Hoy se suman todos. El tema muy apropiado para estas fechas de celebración de la mujer, de las mujeres: Las gentes del campo, especialmente las mujeres, las que Rubio llama «las viudas de  vivos», dejando clara una reflexión común y compartida: Ellas cargaban con casi todo. «Cuando comencé a trabajar en la prensa y gracias a tener que moverme por toda la provincia, pude valorar el enorme trabajo de la gente del campo, gracias al cual la ciudad estaba abastecida de alimentos. Y a su vez me di cuenta de que en casi todos los pueblos faltaban hombres, que habían tenido que salir del pueblo para buscar el sustento suyo y de su familia».

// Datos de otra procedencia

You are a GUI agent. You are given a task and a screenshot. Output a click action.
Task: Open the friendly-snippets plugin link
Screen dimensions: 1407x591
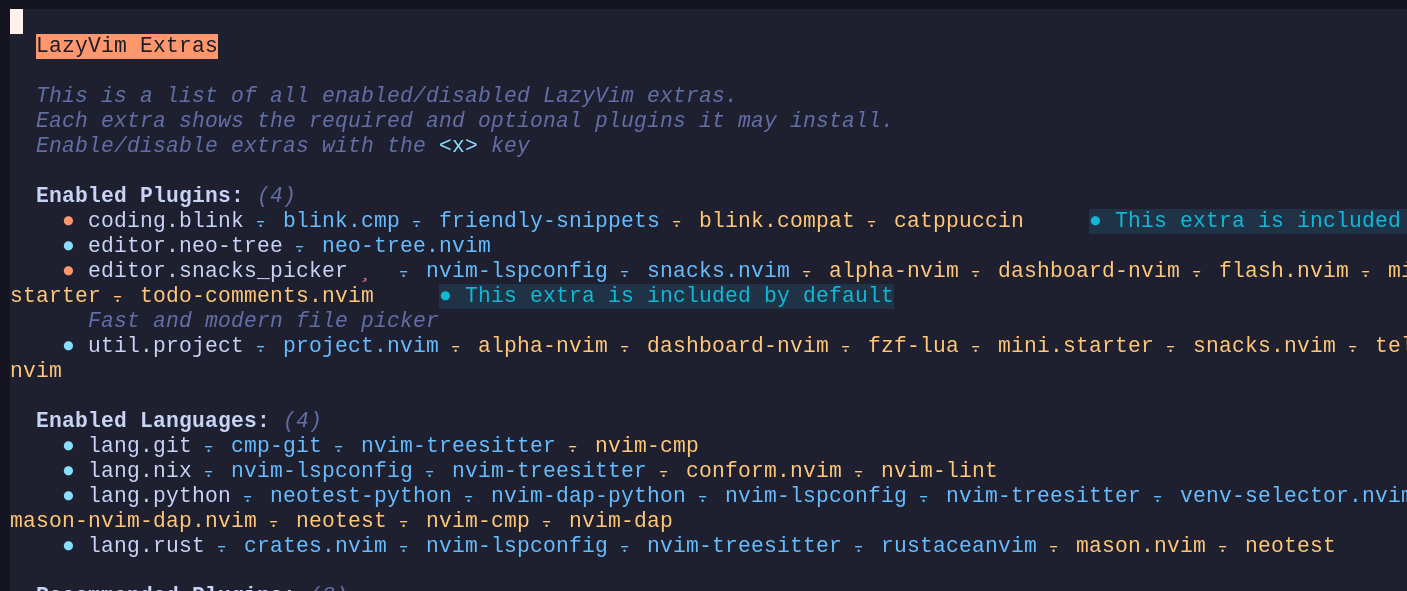549,221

Fernando había conocido el mundo rural ‘desde afuera’, cada dos años veraneaba con su familia en la montaña de Cármenes y muchas veces ayudaba a aquellas gentes en las faenas del campo. «Pero claro, para mí aquello era casi una diversión, un entretenimiento; para tus paisanos era un trabajo, y duro». 

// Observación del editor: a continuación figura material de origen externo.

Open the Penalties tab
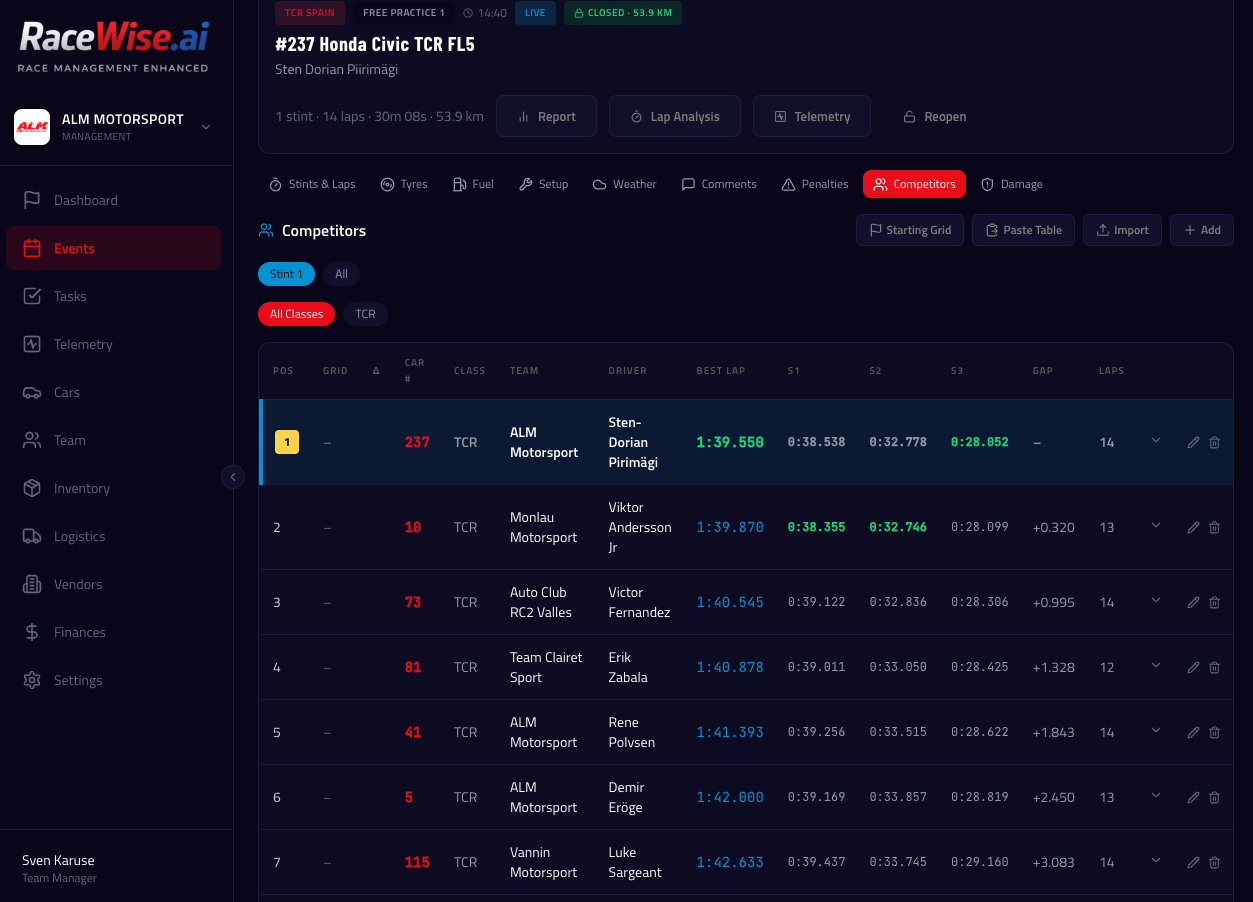This screenshot has height=902, width=1253. 814,184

Era la década de los setenta unos años de emigración, cercana (a León, a Bilbao, a Cataluña...) o lejana (a Europa, ya había pasado el boom de América). Todos se iban con la intención de regresar con su familia y a su patria chica, con dinero para empezar una nueva vida. En contraste con estas migraciones actuales, los españoles en su mayoría eran reclutados a través del Instituto Nacional de Emigración que era el encargado de poner en contacto y vigilar la contratación entre las empresas solicitantes y los trabajadores y ayudarles en el extranjero». 

Una emigración que, además de esperar el regreso, vio el ‘retorno’ de muchísimo dinero pues prácticamente todos los ahorros tenían viaje de regreso. «Unos lo traían al final de su etapa de emigrante, otros lo iban enviando regularmente; pero no podemos olvidar que esta situación tenía con un coste sentimental muy alto tanto para los que emigraban como para los que se quedaban en el pueblo esperando el regreso de los que se iban».

Es por lo que hoy, en las cercanías del Día Internacional de la mujer, es muy buen momento para resaltar el valor y esfuerzo de las mujeres de estos campos de León que tenían que asumir las funciones de los hombres que habían marchado lejos a buscar el pan y la sal. Recuerda Rubio cómo «en el campo español de los años 60 y 70, la vida era un ejercicio diario de resistencia. Las jornadas eran interminables, la mecanización llegaba tarde y mal, y los servicios públicos apenas existían. En ese escenario, hombres y mujeres trabajaban hasta la extenuación, cada uno desde un lugar distinto, pero igualmente duro». Y cree Rubio que es una simplificación simplista entrar en comparaciones, en enfrentamientos de género. «No hubo una “opresión masculina” deliberada que cargara a las mujeres de trabajo: hubo pobreza, atraso y un país que obligó a los hombres a marcharse y a las mujeres a sostenerlo todo. Mis fotografías de aquellos años —tomadas mientras recorría pueblos y caminos, desde La Cabrera al Páramo, pasando por la Maragatería, Tierra de Campos y la Montaña y el resto de Tierras leonesas, como reportero gráfico— son testigos de esa verdad».

Y acude a esa imagen que ha llamado ‘viudas de vivos’, para dibujar esa situación que se vivía en la provincia: «El marido estaba vivo, sí, pero lejos: en una fábrica de Bilbao, en una obra de Madrid, en una mina alemana o en un barracón suizo. Ellas quedaban solas con la tierra, los animales, los hijos, los mayores y la casa. No fue un reparto de tareas decidido por los hombres, sino impuesto por la necesidad. Ellos enviaban giros postales; ellas mantenían en pie la familia».

Y aporta otra forma de dibujar la situación que se vivía, observar detenidamente sus fotografías, fijarse en «sus manos agrietadas, sus cuerpos doblados por el esfuerzo, sus miradas que no pedían nada pero lo decían todo. No había lucha entre géneros: había supervivencia». 

Una situación que miraba con ‘envidia’ a aquella Europa cercana que avanzaba, a la que emigrábamos. En versos que firma A. Quiricollo diría, dice: «En aquellos pueblos donde el viento barría las eras, / las mujeres eran columna y raíz. // Ellos marchaban para traer pan; / ellas se quedaban para sostener la vida. / En sus manos cabía la tierra entera, / en sus espaldas el peso de los días, en sus ojos la espera y la certeza».